What to Know About Navigational Bronchoscopy

Interventional Pulmonologists at Weill Cornell Medicine (WCM) are early adopters of advanced novel procedures, such as navigational bronchoscopy with augmented fluoroscopy. These latest upgrades in technology allows for our doctors to diagnose lung nodules more reliably and safely.

“With this upgrade, we are able to diagnose small lung nodules more accurately than ever before,” says Eugene Shostak, MD, Interventional Pulmonologist and Assistant Professor of Medicine in Clinical Cardiothoracic Surgery, Weill Cornell Medical College.  

What is fiberoptic bronchoscopy?

Pulmonologists have performed fiberoptic bronchoscopy to identify and biopsy lung lesions since 1967. One of the most commonly performed pulmonary procedures, bronchoscopy involves insertion of a thin camera through the mouth and into the windpipe to allow for a complete examination of the air passages while the patient is under anesthesia.  This standard procedure has evolved from using tiny fiber optic cameras to digital cameras—but has faced limits. 

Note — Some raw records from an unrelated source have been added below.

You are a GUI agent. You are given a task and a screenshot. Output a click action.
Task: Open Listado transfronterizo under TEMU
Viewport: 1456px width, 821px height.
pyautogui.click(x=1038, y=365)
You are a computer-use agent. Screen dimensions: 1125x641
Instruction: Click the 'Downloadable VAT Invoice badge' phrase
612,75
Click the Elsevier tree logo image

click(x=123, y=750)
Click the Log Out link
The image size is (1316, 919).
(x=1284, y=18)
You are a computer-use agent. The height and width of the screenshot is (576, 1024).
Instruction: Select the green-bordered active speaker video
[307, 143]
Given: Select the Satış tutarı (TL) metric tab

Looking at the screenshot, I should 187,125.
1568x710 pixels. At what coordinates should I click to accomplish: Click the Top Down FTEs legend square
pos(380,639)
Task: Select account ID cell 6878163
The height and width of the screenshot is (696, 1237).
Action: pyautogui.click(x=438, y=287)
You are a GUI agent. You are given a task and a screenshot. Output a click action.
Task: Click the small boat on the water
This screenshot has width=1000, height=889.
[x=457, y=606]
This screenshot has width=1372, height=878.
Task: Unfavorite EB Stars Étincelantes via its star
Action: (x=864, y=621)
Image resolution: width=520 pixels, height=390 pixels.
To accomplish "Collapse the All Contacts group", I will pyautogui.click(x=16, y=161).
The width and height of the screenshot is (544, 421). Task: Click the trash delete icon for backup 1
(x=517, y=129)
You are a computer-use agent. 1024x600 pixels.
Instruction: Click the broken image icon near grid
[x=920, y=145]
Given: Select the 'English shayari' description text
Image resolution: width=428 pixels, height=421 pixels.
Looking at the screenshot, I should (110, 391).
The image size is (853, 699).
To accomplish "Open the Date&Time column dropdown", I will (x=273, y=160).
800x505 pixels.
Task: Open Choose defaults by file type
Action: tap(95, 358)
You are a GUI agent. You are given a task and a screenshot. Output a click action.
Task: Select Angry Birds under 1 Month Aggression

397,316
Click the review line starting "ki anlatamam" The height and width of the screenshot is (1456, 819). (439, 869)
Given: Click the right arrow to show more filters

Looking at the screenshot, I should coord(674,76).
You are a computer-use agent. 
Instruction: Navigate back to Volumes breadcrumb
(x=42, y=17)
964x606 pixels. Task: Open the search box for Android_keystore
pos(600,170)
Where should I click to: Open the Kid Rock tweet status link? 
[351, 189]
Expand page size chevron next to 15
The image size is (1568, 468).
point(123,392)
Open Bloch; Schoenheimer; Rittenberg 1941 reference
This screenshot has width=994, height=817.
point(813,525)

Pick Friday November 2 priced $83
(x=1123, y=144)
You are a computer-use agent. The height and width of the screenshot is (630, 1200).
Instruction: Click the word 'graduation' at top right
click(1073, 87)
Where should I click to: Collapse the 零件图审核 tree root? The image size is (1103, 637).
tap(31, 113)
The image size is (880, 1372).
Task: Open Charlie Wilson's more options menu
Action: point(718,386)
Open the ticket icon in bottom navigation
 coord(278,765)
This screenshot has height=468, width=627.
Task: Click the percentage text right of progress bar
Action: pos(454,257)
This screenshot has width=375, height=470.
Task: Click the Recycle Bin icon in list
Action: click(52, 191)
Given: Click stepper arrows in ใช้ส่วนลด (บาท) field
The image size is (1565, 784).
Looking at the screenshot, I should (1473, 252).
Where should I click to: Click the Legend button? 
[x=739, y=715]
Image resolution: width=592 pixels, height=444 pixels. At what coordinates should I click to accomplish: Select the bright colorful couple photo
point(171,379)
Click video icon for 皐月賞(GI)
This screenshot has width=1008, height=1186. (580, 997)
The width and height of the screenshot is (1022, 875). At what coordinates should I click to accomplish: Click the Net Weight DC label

“You can only go so far before the camera gets stuck or wedged and can’t advance further,” Dr. Shostak explains. “We now know that the area in the periphery of the lung is not good for traditional bronchoscopy. Many lesions require twists and turns to get to them, and our instruments couldn’t make those twists and turns because they were stiff, nor did we have any sort of image guidance to reach them.”

Advances in bronchoscopic technology 

“The last decade has seen major advances in bronchoscopic technology”, Dr. Shostak adds. Pulmonologists are using ultrasound guidance when performing bronchoscopic biopsies of lymph nodes in the chest, and image-guided bronchoscopy, such as electromagnetic navigational bronchoscopy, to reach small nodules in the outer lung fields.   

“Navigational bronchoscopy uses steerable, flexible instruments and GPS-like technology to allow us to reach nodules typically not accessible with traditional bronchoscopy,” Dr. Shostak explains. “This has significantly improved our ability to reach small nodules in the periphery of the lung.”  

Despite these improvements, electromagnetic navigational bronchoscopy still has some drawbacks, including “CT-to-body divergence” – a discrepancy between the location of a nodule as seen on pre procedure scan and the actual location of the nodule during the procedure.  

“In addition physicians lose image guidance at the time of bronchoscopic biopsy due to the design of the current navigational system,” Dr. Shostak adds. 

Going beyond traditional navigational bronchoscopy

For the last few monthsDr. Shostak and colleagues have used the ILLUMISITE™ platform to go beyond the traditional navigation technology.  This upgraded system provides continuous GPS-style guidance; offers additional flexibility with a rotating fluoroscopy machine around the patient to avoid CT-to-body divergence; enhances hard-to-reach nodules; and contains extra sensors that provide continuous guidance during biopsy.  

This system significantly increases ability to reach and biopsy small peripheral nodulesallowing pulmonologists to diagnose lung cancer earlier. Lymph node biopsies can be conducted in same setting to better understand whether patient’s cancer has spread. 

Dr. Shostak adds, “We try to avoid any delays in care by offering a one-stop shop modelwhere patients can obtain both diagnosis and staging of their suspected lung cancer during one procedure.”